__DIRECTIONS__: An exact reproduction of the entries is needed. Keep all pictures out of it.
(Beginning of EXCERPTED DATA)
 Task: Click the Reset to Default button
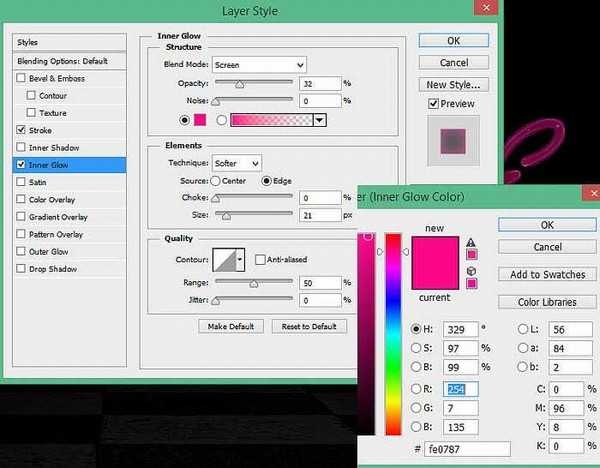pos(309,326)
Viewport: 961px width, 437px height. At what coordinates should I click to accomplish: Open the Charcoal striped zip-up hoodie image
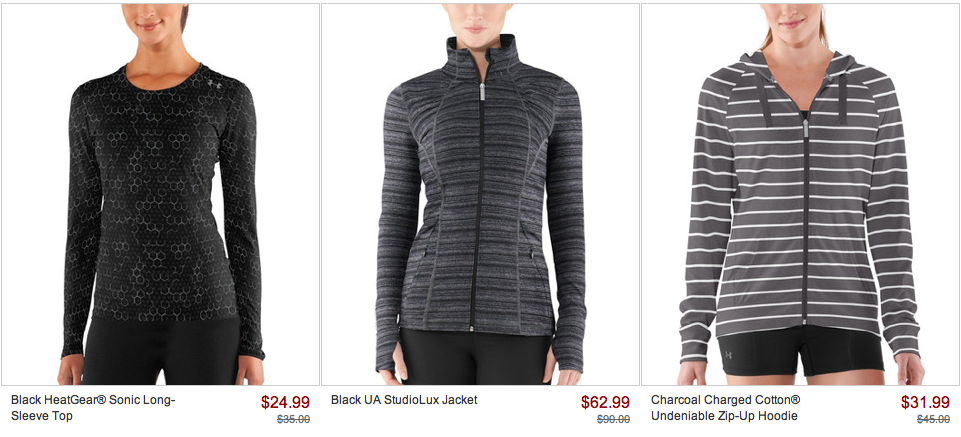[800, 194]

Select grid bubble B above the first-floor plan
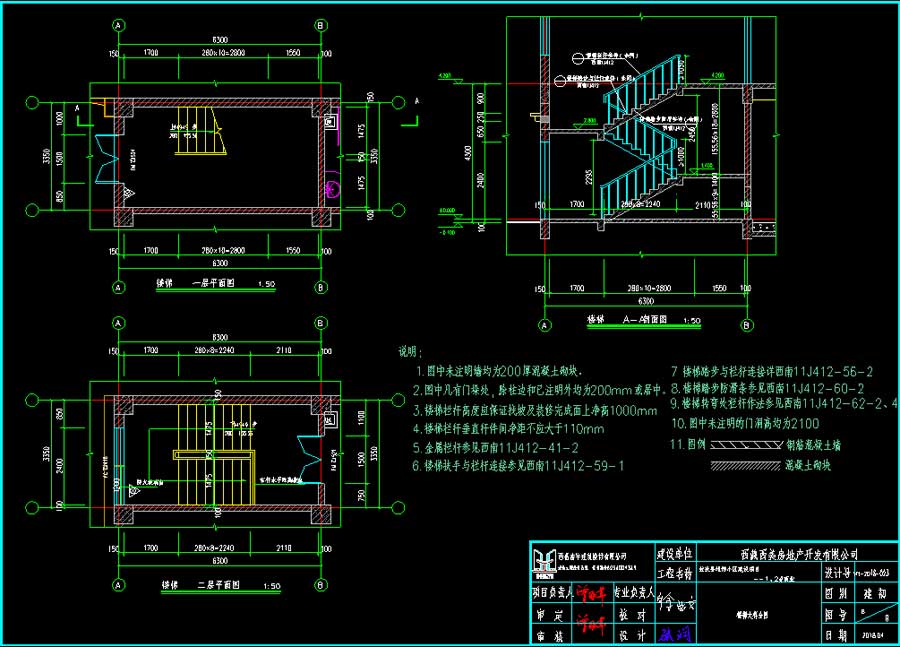(x=320, y=24)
(End of EXCERPTED DATA)
__REPLY__:
 Task: Click the Reset to Default button
pos(309,326)
Viewport: 961px width, 437px height. At what coordinates should I click to accomplish: Open the Charcoal striped zip-up hoodie image
[800, 194]

Select grid bubble B above the first-floor plan
(x=320, y=24)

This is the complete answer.